§ Aim:
Please reproduce the items below without any changes, from the line containing "Where should I click to: Select" through the end of the items, with both ends included.

§ Entries taken from a collection:

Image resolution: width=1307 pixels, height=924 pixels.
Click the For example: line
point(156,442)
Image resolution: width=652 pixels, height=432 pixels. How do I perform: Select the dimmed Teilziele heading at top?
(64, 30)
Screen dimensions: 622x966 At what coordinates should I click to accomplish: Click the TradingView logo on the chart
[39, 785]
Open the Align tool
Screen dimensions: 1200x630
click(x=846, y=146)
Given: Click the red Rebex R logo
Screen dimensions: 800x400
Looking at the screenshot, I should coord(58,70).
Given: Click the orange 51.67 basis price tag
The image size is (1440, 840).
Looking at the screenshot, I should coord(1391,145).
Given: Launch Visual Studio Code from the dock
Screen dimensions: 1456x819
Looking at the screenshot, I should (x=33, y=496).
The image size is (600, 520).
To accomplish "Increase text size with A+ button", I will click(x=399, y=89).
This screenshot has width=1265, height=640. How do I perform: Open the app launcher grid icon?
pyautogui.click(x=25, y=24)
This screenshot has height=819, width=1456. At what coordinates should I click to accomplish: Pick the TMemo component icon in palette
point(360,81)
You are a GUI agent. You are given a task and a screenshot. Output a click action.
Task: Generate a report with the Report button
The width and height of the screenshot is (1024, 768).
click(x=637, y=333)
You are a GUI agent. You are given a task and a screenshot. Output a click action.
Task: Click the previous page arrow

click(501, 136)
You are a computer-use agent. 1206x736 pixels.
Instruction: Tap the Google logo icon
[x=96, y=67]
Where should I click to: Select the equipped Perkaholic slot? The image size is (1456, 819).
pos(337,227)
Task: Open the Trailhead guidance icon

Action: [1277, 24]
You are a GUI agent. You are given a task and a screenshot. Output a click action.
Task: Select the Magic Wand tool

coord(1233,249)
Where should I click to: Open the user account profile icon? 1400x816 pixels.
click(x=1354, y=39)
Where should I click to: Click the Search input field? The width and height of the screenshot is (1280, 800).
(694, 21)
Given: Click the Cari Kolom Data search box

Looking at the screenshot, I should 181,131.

§ Result of the exercise:
Where should I click to: Select the equipped Perkaholic slot? The image size is (1456, 819).
pos(337,227)
Task: Open the Trailhead guidance icon

Action: [1277, 24]
You are a GUI agent. You are given a task and a screenshot. Output a click action.
Task: Select the Magic Wand tool

coord(1233,249)
Where should I click to: Open the user account profile icon? 1400x816 pixels.
click(x=1354, y=39)
Where should I click to: Click the Search input field? The width and height of the screenshot is (1280, 800).
(694, 21)
Given: Click the Cari Kolom Data search box

Looking at the screenshot, I should 181,131.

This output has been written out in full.